Your instructions
Copy, in full, each line of the material that holds the word "computer".

──────── Supplied data ────────

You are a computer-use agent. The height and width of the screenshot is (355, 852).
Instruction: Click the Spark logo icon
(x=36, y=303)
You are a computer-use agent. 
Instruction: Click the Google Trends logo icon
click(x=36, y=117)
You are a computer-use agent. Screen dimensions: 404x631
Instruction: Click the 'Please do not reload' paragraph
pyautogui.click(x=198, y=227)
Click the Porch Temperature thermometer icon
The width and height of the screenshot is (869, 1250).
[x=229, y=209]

────────
──────── Supplied data ────────

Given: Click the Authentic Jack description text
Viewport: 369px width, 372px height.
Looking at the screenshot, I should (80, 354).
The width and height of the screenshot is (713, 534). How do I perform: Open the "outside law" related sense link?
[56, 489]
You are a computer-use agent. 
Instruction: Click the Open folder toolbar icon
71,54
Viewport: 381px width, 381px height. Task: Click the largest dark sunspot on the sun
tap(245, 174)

────────

Answer box
You are a computer-use agent. The height and width of the screenshot is (355, 852).
You are a computer-use agent. 
You are a computer-use agent. Screen dimensions: 404x631
You are a computer-use agent. 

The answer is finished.